• [WORK INSTRUCTION]: Nothing less than an exact copy of all the records is required.

• [RECORD SET]:

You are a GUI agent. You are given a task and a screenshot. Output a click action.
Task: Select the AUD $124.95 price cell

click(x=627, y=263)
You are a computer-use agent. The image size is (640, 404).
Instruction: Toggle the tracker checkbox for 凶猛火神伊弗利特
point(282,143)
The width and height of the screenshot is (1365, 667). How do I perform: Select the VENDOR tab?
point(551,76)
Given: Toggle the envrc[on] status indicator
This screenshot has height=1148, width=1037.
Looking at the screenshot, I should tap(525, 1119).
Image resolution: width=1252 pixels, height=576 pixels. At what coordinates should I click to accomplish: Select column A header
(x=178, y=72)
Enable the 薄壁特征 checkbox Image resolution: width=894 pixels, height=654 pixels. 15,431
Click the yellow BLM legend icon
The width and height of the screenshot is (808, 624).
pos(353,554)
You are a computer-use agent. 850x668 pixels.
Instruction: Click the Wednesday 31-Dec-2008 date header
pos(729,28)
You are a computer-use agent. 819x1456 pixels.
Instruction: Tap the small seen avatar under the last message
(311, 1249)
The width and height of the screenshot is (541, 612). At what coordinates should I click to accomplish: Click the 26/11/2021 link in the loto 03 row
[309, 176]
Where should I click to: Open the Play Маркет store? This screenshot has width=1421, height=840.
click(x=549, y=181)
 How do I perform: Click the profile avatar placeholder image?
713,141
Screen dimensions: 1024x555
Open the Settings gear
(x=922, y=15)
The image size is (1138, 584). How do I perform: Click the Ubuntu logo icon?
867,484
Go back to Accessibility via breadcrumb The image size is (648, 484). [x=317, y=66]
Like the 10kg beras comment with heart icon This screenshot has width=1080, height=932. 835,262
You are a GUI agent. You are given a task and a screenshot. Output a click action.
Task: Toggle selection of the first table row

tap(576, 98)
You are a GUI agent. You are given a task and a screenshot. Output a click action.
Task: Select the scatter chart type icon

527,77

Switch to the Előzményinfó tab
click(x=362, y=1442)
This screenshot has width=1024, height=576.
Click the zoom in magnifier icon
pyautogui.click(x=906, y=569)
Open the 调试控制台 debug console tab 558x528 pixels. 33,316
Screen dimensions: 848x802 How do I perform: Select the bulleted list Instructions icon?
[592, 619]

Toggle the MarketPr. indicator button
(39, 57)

• [ANSWER TO THIS PROBLEM]:
You are a GUI agent. You are given a task and a screenshot. Output a click action.
Task: Select the AUD $124.95 price cell

click(x=627, y=263)
You are a computer-use agent. The image size is (640, 404).
Instruction: Toggle the tracker checkbox for 凶猛火神伊弗利特
point(282,143)
The width and height of the screenshot is (1365, 667). How do I perform: Select the VENDOR tab?
point(551,76)
Given: Toggle the envrc[on] status indicator
This screenshot has height=1148, width=1037.
Looking at the screenshot, I should tap(525, 1119).
Image resolution: width=1252 pixels, height=576 pixels. At what coordinates should I click to accomplish: Select column A header
(x=178, y=72)
Enable the 薄壁特征 checkbox Image resolution: width=894 pixels, height=654 pixels. 15,431
Click the yellow BLM legend icon
The width and height of the screenshot is (808, 624).
pos(353,554)
You are a computer-use agent. 850x668 pixels.
Instruction: Click the Wednesday 31-Dec-2008 date header
pos(729,28)
You are a computer-use agent. 819x1456 pixels.
Instruction: Tap the small seen avatar under the last message
(311, 1249)
The width and height of the screenshot is (541, 612). At what coordinates should I click to accomplish: Click the 26/11/2021 link in the loto 03 row
[309, 176]
Where should I click to: Open the Play Маркет store? This screenshot has width=1421, height=840.
click(x=549, y=181)
 How do I perform: Click the profile avatar placeholder image?
713,141
Screen dimensions: 1024x555
Open the Settings gear
(x=922, y=15)
The image size is (1138, 584). How do I perform: Click the Ubuntu logo icon?
867,484
Go back to Accessibility via breadcrumb The image size is (648, 484). [x=317, y=66]
Like the 10kg beras comment with heart icon This screenshot has width=1080, height=932. 835,262
You are a GUI agent. You are given a task and a screenshot. Output a click action.
Task: Toggle selection of the first table row

tap(576, 98)
You are a GUI agent. You are given a task and a screenshot. Output a click action.
Task: Select the scatter chart type icon

527,77

Switch to the Előzményinfó tab
click(x=362, y=1442)
This screenshot has width=1024, height=576.
Click the zoom in magnifier icon
pyautogui.click(x=906, y=569)
Open the 调试控制台 debug console tab 558x528 pixels. 33,316
Screen dimensions: 848x802 How do I perform: Select the bulleted list Instructions icon?
[592, 619]

Toggle the MarketPr. indicator button
(39, 57)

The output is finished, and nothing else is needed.